I’m appearing on a panel at the upcoming Semantic Layer Summit, a first of its kind industry event, and I’m excited. Industry panels are fun and Stardog is a leading player in the semantic layer space, having inaugurated the category last fall within the Databricks partner universe.
But more importantly Stardog has a unique approach to Semantic Layer for two reasons.
- Stardog is the leading knowledge graph-powered semantic layer. All other semantic layer solutions are based on the relational data model and SQL.
- A Stardog semantic layer is the best choice for a new, expanded set of use cases for the enterprise.
Relational semantic layers, which just aren’t that semantic from my perspective, are really good at high-speed data aggregates and counting things that fit neatly into relational cubes. In other words, operationally they’re a kind of just-in-time data warehouse. And that’s great! Really. Many Stardog customers query their relational semantic layer using Stardog.
Which leads to the first main observation of this piece: the “metrics layer” – i.e., dynamically computing the core sales and marketing KPIs that are fairly similar across most enterprises – is the oldest and foundational semantic layer use case. It’s also fairly generic; at least, the “semantics” in question aren’t really about what distinguishes enterprises but more like what most of them have in common. In fact the “metrics layer” and “semantic layer” are really just two different ways to say the same thing typically.
But not in every case! Which leads to my second main observation of this piece: there’s a new breed of semantic layer use cases that Stardog and its customers are pioneering. These use cases include:
- Know Your Customer (KYC), AML, risk and compliance analytics in financial services
- Molecule-to-market, preclinical R&D, and supply chain control tower in life sciences
- Digital Twin, Digital Thread, and Product 360 in manufacturing
Are These Really Semantic Layer Use Cases?

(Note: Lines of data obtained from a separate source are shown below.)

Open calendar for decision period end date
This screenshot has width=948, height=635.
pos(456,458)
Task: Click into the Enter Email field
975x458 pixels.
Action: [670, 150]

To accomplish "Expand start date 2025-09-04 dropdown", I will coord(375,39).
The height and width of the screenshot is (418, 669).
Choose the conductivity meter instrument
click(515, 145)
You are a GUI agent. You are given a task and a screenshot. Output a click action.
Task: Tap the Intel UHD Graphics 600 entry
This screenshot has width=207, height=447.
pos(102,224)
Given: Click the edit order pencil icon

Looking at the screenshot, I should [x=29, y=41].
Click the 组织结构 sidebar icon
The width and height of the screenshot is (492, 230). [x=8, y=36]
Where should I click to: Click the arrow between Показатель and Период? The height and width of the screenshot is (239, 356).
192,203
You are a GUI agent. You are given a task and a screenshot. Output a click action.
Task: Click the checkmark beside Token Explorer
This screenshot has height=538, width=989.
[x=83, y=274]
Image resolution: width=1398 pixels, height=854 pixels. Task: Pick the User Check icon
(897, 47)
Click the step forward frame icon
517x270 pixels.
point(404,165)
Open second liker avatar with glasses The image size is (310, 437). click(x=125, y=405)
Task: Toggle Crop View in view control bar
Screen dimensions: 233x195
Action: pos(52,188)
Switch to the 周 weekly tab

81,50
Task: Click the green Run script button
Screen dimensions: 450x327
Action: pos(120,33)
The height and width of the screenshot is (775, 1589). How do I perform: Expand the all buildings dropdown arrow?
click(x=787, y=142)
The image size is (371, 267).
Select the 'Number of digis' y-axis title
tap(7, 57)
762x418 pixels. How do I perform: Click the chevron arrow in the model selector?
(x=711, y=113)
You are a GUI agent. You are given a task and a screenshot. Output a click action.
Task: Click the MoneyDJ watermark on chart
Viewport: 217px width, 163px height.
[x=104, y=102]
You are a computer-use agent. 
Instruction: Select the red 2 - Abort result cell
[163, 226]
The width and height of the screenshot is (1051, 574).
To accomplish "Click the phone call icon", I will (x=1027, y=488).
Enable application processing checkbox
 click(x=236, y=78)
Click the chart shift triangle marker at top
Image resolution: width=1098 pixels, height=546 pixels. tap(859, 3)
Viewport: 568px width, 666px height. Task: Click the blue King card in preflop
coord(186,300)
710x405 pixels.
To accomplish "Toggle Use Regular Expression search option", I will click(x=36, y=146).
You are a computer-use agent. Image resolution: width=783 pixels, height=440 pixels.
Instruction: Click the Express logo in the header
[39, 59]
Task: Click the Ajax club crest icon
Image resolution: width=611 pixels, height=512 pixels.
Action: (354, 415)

These are semantic layer use cases now because a Stardog-powered semantic layer is a different kind of beast. Different because Stardog is a unique Knowledge Graph platform that deeply integrates a semantic graph data model with powerful graph query answering and with both fast, scalable Datalog (i.e., business rules) and statistical inference, as well as a sophisticated data virtualization and query federation capability.
All of which is very well-suited for the wide-range of new semantic layer use cases, beyond the conventional “metrics layer”, which are primarily concerned with connecting enterprise data based on business meaning irrespective of location in the data sprawl of the hybrid multicloud.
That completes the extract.